E per quanto riguarda l’aviaria?
“L’aviaria ha fatto la sua comparsa recentemente in alcuni allevamenti di selvaggina e ha messo in crisi un settore già in forte difficoltà. Questo ha avuto riverberi anche sull’attività venatoria, con limitazioni stringenti all’uso dei richiami vivi e quindi anche sul risultato della ‘soddisfazione’ a caccia”.
Come viene gestita la caccia?
“In Friuli-Venezia Giulia la gestione faunistica è riservata alla programmazione e alle scelte dell’Amministrazione regionale, mentre la gestione venatoria (ovvero l’attuazione degli obiettivi di gestione faunistica) e l’esercizio venatorio sono esercitati dai cosiddetti Istituti di gestione, ovvero le riserve di caccia e i distretti venatori: questo è l’assetto normativo regionale. Singolarmente, invece, un cacciatore può svolgere l’attività solo nella riserva di assegnazione che, a grandi linee, corrisponde all’estensione di ciascun comune. La scelta di stretto collegamento fra individuo e territorio è nata ancora del 1969 con la famosa legge 13, che ha sostanzialmente ispirato il pensiero del legislatore nazionale, portandolo all’approvazione della 157/92. È stata senza dubbio una scelta innovativa, lungimirante, utilissima e assai condivisa dall’intero mondo venatorio. Anche oggi nessun cacciatore della regione sarebbe disponibile a tornare al regime di ‘caccia libera’. Il lavoro di cura degli habitat, il prelievo conservativo della fauna all’interno di un processo di programmazione hanno dato grandi soddisfazioni sotto il profilo venatorio, oltre a determinare un senso di appartenenza e comunità negli associati a ciascuna riserva”.
Parliamo di cinofilia venatoria: com’è la situazione in regione, chi sono le figure di riferimento?
“La cinofilia venatoria vive un momento di grande sofferenza per quel che riguarda i cani da ferma, con sempre meno persone interessate e disponibili al volontariato.

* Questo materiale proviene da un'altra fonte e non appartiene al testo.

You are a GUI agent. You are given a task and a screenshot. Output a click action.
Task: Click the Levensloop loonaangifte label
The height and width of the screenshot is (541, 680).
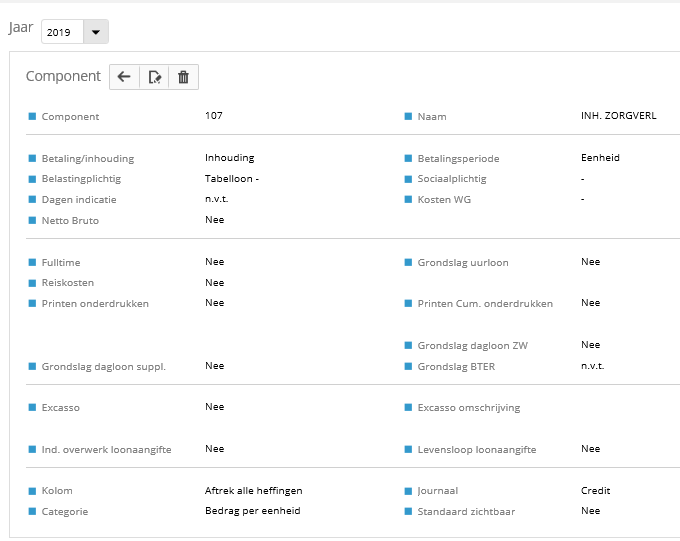(x=476, y=450)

Le zone utili e autorizzate sono poche, non strutturate e con gestioni spesso riservate. Si presenta migliore la situazione per la cinofilia dei cani da traccia e da seguita che in regione ha grandi tradizioni e capacità di rinnovamento. La Federcaccia ha trovato in Antonio Beuzer un coordinatore ispirato e tutte le riserve del Distretto 3 Cividalese sono in grande fermento e lavorano per valorizzare la pratica della caccia con il segugio. Non mancano le iniziative anche per i cani da tana, nonostante non sia presente in regione una campo specializzato e utile per gli appassionati delle specie”.
Tratto da “Friuli-Venezia Giulia, territorio in equilibrio”, di Jacopo Foti, Caccia & Tiro 03/2022.
Paolo Viezzi è stato confermato presidente del Friuli-Venezia Giulia per la terza volta nel 2019, con il 98% dei consensi. La caccia alle specie di fauna stanziali e migratrici anche mediante il cane da ferma è senza dubbio ancora la più diffusa, ma la crescita della popolazione di ungulati ha determinato un aumento di coloro che si dedicano alla selezione e alla seguita con il cane segugio.